Thursday, 14 May 2020

Reflecting on Mark's Gospel - Mark 1:9-11


Mark does not take long to launch Jesus on his ministry. Matthew and Luke have accounts of the nativity. John has his wonderful and thoughtful prologue. Mark, by contrast, fairly briefly describes the preparatory work of John the Baptist before we reach the significant moment when John baptises Jesus.

Interestingly, Mark is the most specific in identifying the place from which Jesus came – Nazareth of Galilee. This underlines an important Gospel theme around God’s acceptance of the marginalised and the outcast. We expect important people to come from significant places, but that is not what we have here. As Ched Myers (“Binding the Strong Man”) expresses it – “One would expect the hero to be credentialed through miraculous origins or a solid genealogy (something Matthew and Luke cannot resist). Mark, however, stresses Jesus’ obscure origins, “from Nazareth,” tantamount to introducing him as “Jesus from Nowheresville.”

But the important thing is not where he has come from, but that he is there, and that he is there to do God’s work.

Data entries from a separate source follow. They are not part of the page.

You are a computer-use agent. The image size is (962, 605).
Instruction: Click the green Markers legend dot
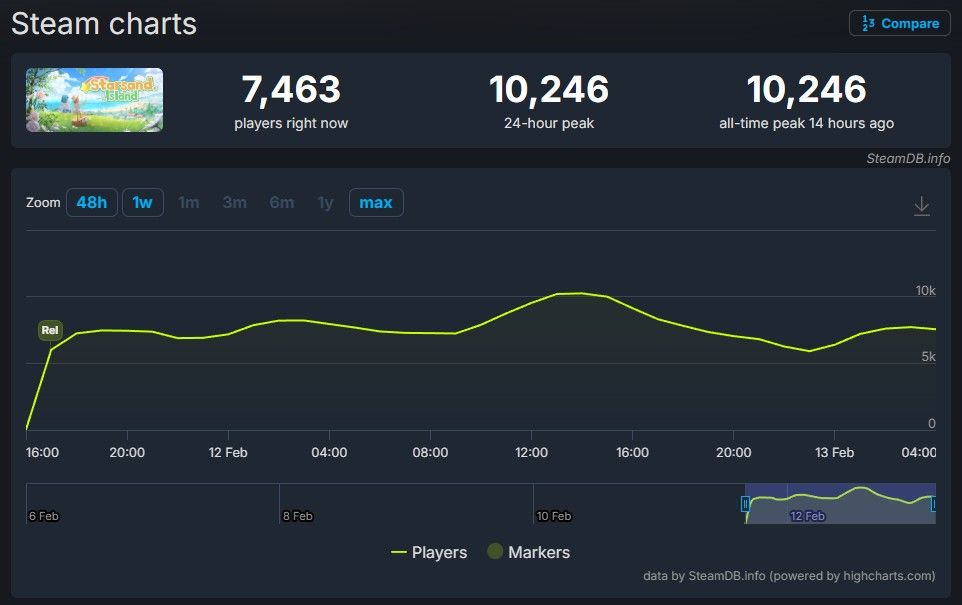click(x=494, y=552)
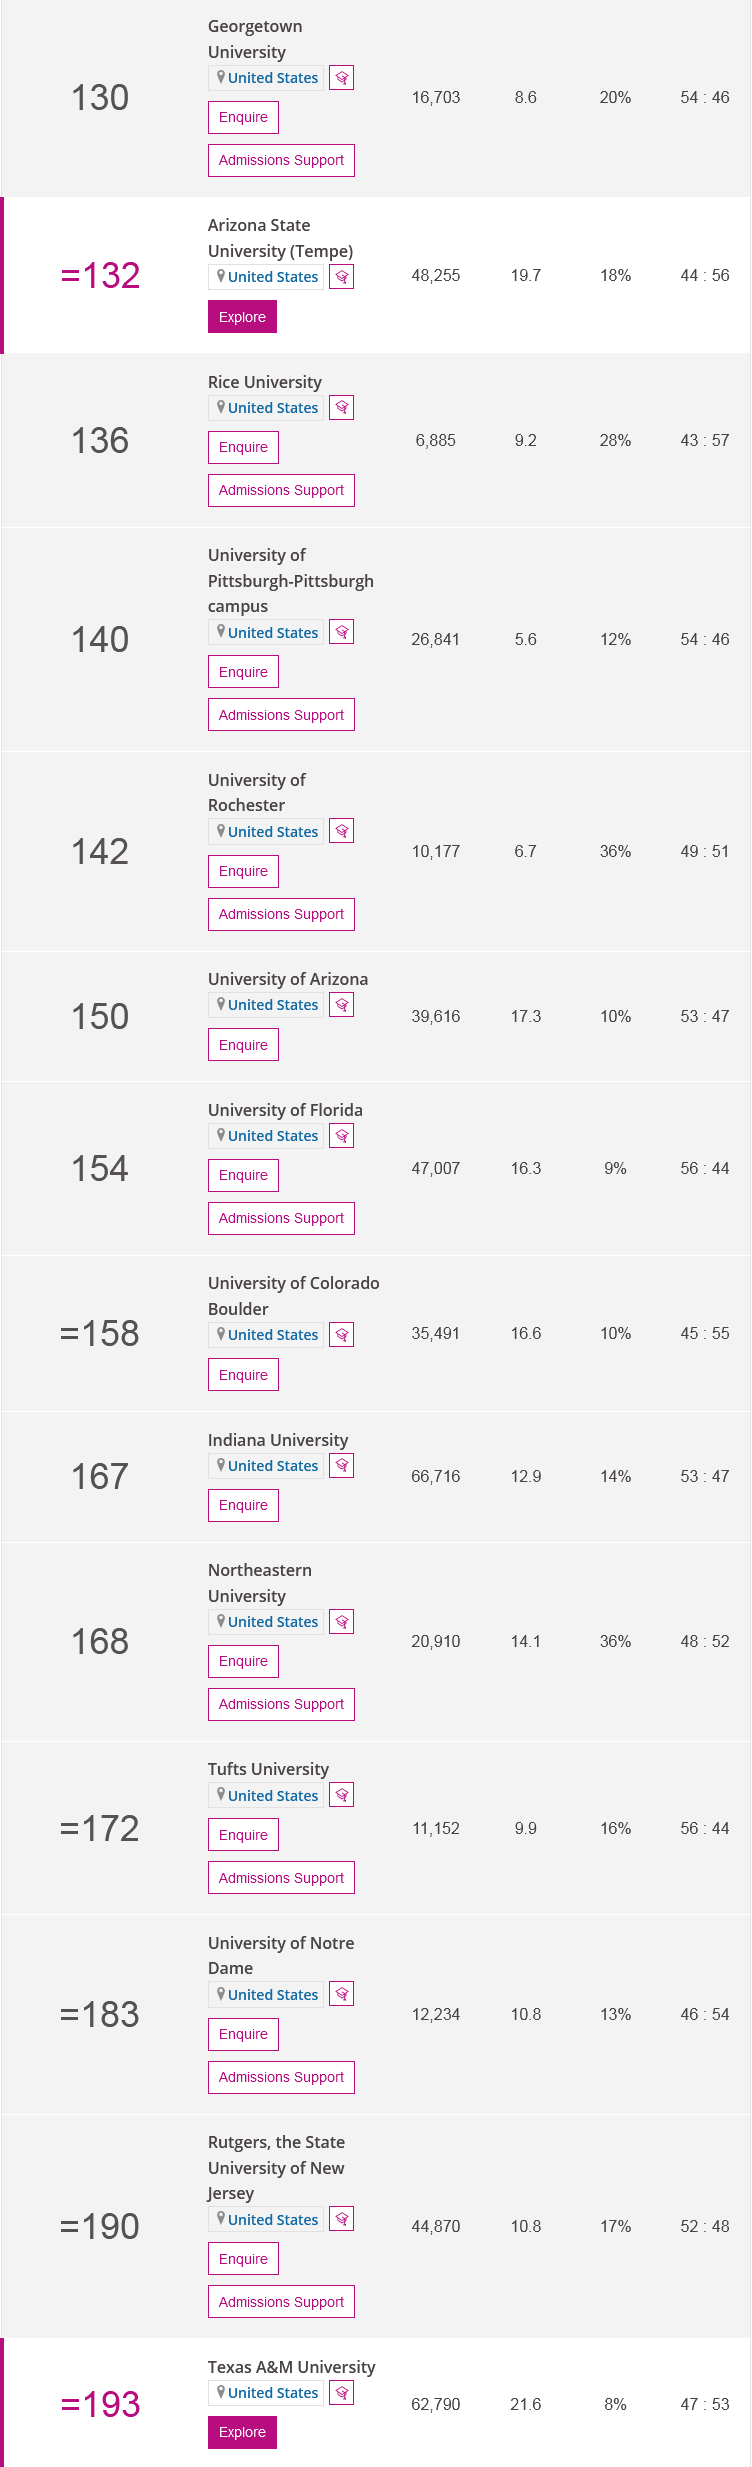The width and height of the screenshot is (752, 2467).
Task: Click United States location link under Georgetown
Action: [272, 78]

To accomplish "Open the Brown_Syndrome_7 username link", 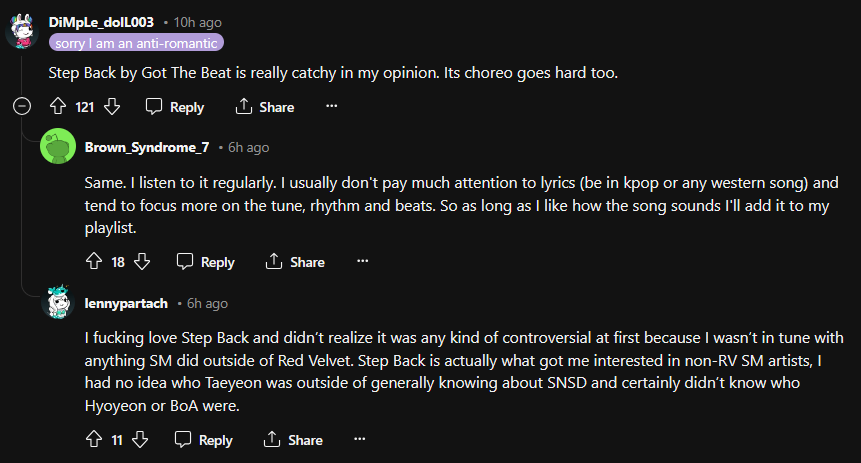I will tap(147, 147).
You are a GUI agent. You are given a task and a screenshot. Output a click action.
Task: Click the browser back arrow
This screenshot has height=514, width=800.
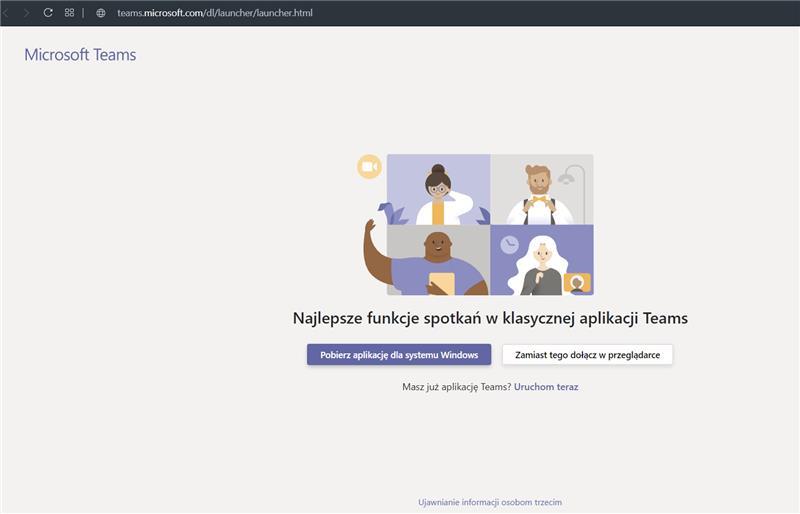click(x=5, y=13)
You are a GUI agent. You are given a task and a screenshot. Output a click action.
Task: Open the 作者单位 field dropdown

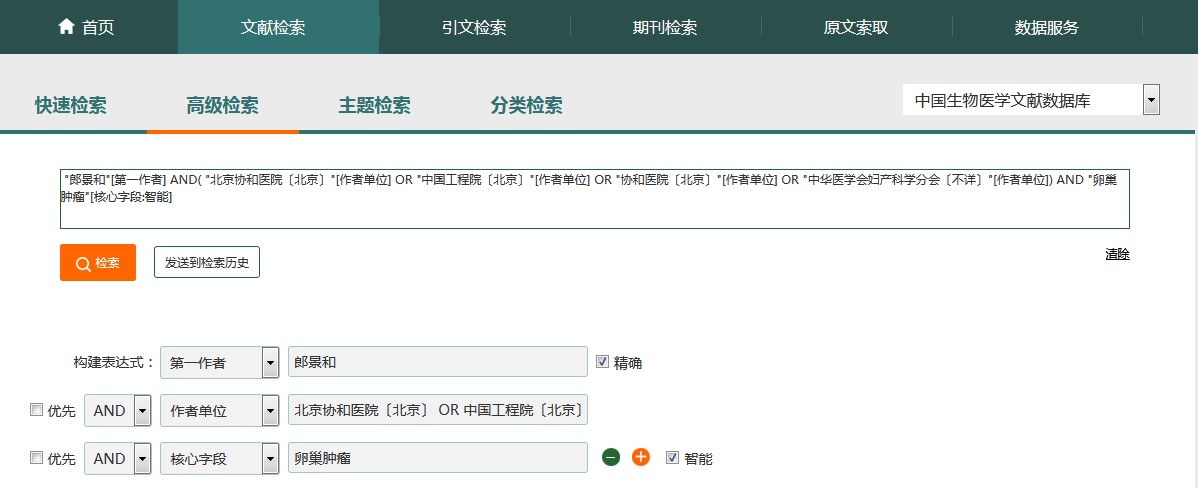click(x=270, y=411)
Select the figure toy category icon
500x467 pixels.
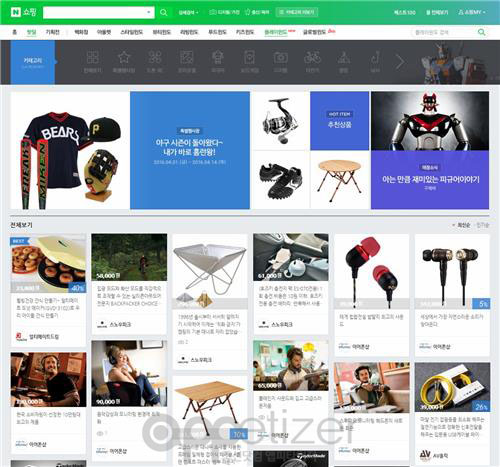218,57
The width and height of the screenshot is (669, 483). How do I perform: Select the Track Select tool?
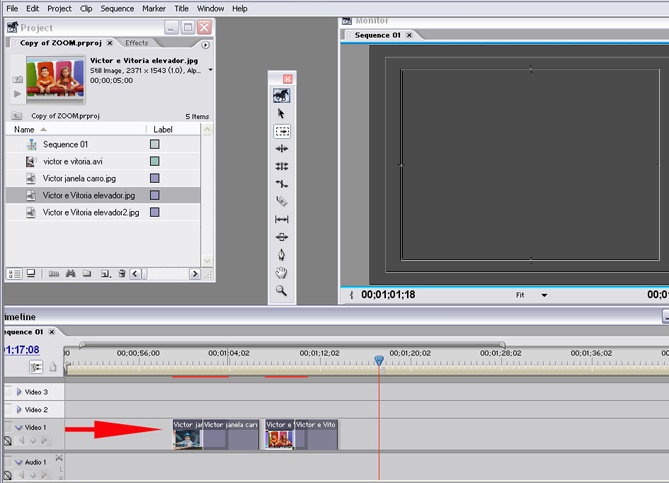point(282,131)
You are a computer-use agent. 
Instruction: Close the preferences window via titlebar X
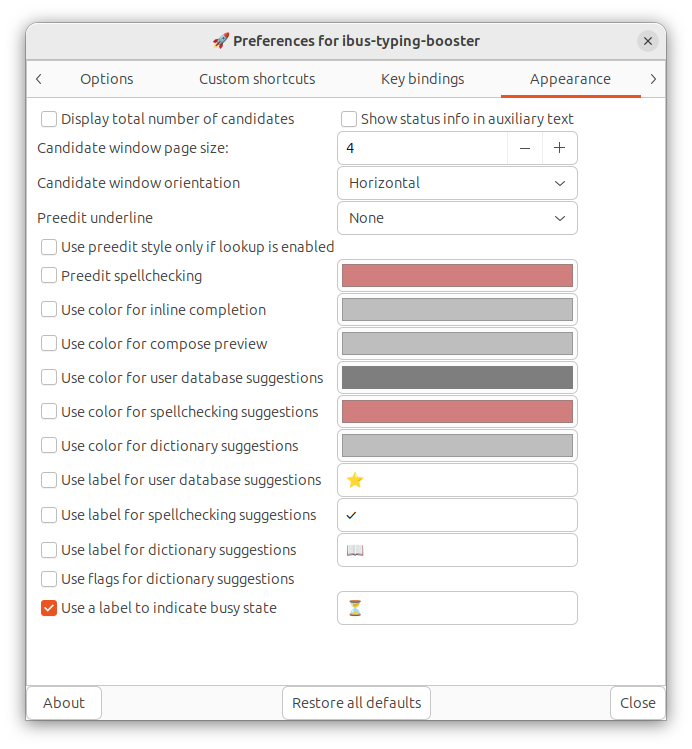[x=648, y=41]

The moment of baptism becomes a moment of affirmation. Mark here deals in the essentials. Matthew tells us that John was reluctant to baptise this particular candidate, claiming that it should be the other way round, but Jesus sees this as the first step of walking the way that he has come to walk. Let it be so now (Matthew 3:15).

Jesus goes the way of baptism, and then there is a special vision and special words. The heavens are torn apart and the Spirit descends on him like a dove. That is what he sees. You are my Son, the Beloved; with you I am well pleased. That is what he hears. This is a remarkable moment, what Myers calls a point of “discourse between earth and “heaven”.” It is not entirely clear whether others who were present were fully aware of this remarkable experience but, if that was not so, clearly something of it got out, as it is recorded.

For us, it is a reminder that being baptised is a point of connection to God, though there are many other such points.